5. The information processor according to claim 2, wherein when the keyword attribute is a creator of a file or an updated date-and-time of a file, the display controller executes a control to display, in a list, information of the file narrowed down by the narrower, and executes a control to highlight and display a portion, of the information of the file, that matches the keyword.

6. The information processor according to claim 2, wherein the voicing processor, when the keyword attribute is a file name, executes a process of voicing a shortened expression of a file name of the file narrowed down by the narrower, and, when the keyword attribute is other than the file name, executes a process of voicing the file name of the file narrowed down by the narrower.

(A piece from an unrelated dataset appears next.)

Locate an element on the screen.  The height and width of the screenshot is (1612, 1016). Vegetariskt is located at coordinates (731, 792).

7. The information processor according to claim 1, wherein the voicing processor, when a time required for voicing a file name of the file narrowed down exceeds a predetermined time, determines that a shortened expression of the file name is to be voiced.

8. The information processor according to claim 1, wherein the voicing processor, when executing a process of voicing a shortened expression of a file name of the file narrowed down, makes the voicing content into a content in which a partial expression is omitted from the file name.

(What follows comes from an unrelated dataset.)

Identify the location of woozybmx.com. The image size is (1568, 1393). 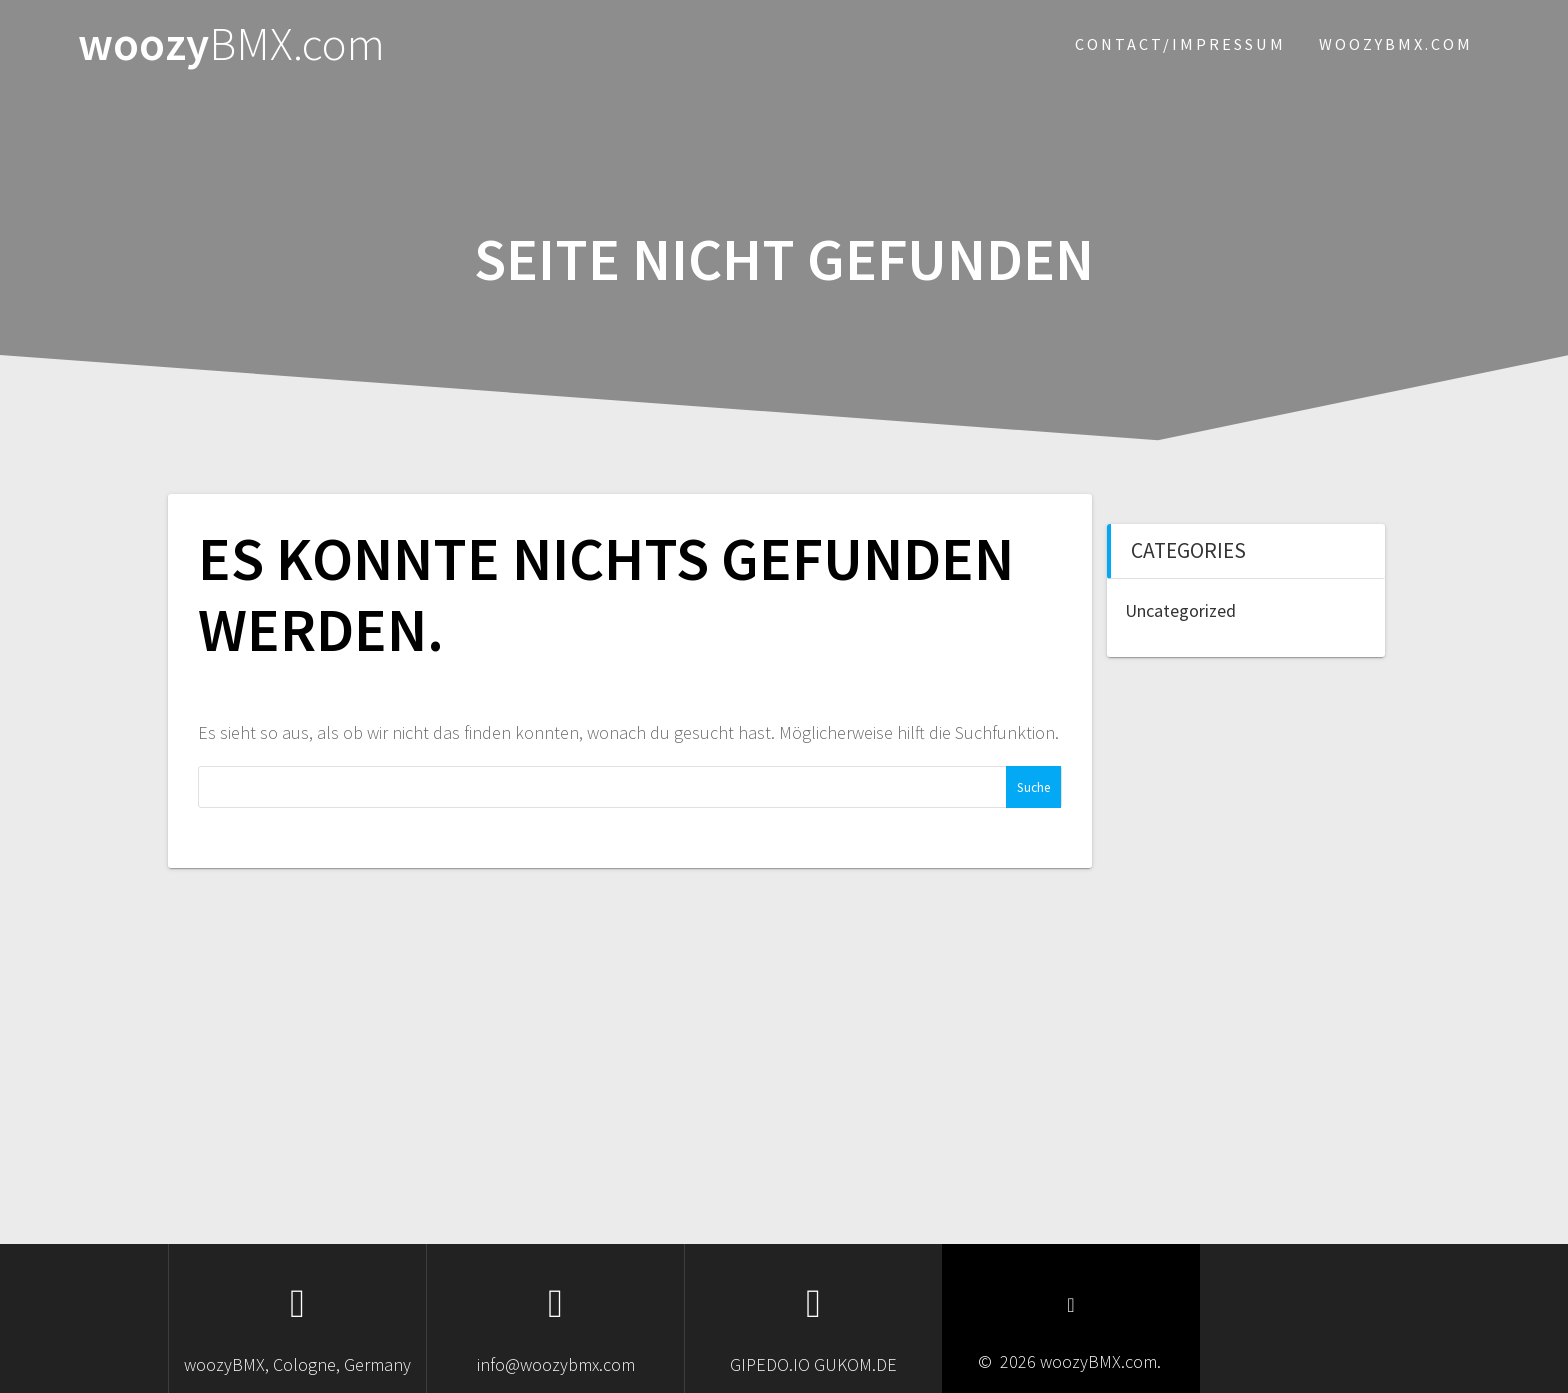
(1396, 44).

9. The information processor according to claim 8, wherein the voicing processor, based on a naming rule of the file name, omits the partial expression included in the file name.

10. The information processor according to claim 8, wherein the voicing processor, based on a feature of a language used for the file name, omits the partial expression included in the file name.

11. The information processor according to claim 8, wherein the voicing processor, when the file that includes the keyword in the file name is narrowed down, omits an expression that matches the keyword, from the file name of the file.

12. The information processor according to claim 1, wherein when there is a plurality of the keywords and the file including the keywords in the file name is narrowed down, the information processor omits, from the file name of the file narrowed down, an expression that matches the keywords.

13. The information processor according to claim 7, wherein when an expression resulting from omitting a partial expression from the file name is duplicated in file names of a plurality of the files, the voicing processor does not omit the duplicated file name.

14. The information processor according to claim 1, wherein the identifier identifies, among the files narrowed down, a file in which a file name includes a voicing content which is based on the second voice.

15. The information processor according to claim 1, wherein the voicing processor includes, in the voicing content, a number that corresponds to the file narrowed down, and

the identifier, when the number is included in the second voice, identifies a file that corresponds to the number.

16. A print system, comprising: an information processor; and an image former,

wherein the information processor includes:

an acquirer that acquires a keyword recognized from an input first voice,

a narrower that, by using the keyword, narrows down a file which the image former can output,

a voicing processor that executes a process of voicing a voicing content which is based on the file narrowed down by the narrower, and

a file identifier that identifies a file based on a second voice inputted after the voicing content is voiced,

wherein the image former includes:

a predetermined image former for forming an image of the file identified by the file identifier.

17. The print system according to claim 16, wherein the image former further includes a controller that, when the file that includes the keyword in the file name is narrowed down, executes a control to make distinctive display so that a portion of the file name of the file that matches the keyword is distinguishable from a portion of the file name of the file that does not match the keyword.

18. A control method, comprising:

acquiring a keyword recognized from an input first voice;

narrowing down a file by using the keyword;

executing a process of voicing a voicing content which is based on the file narrowed down; and

identifying a file based on a second voice inputted after the voicing content is voiced.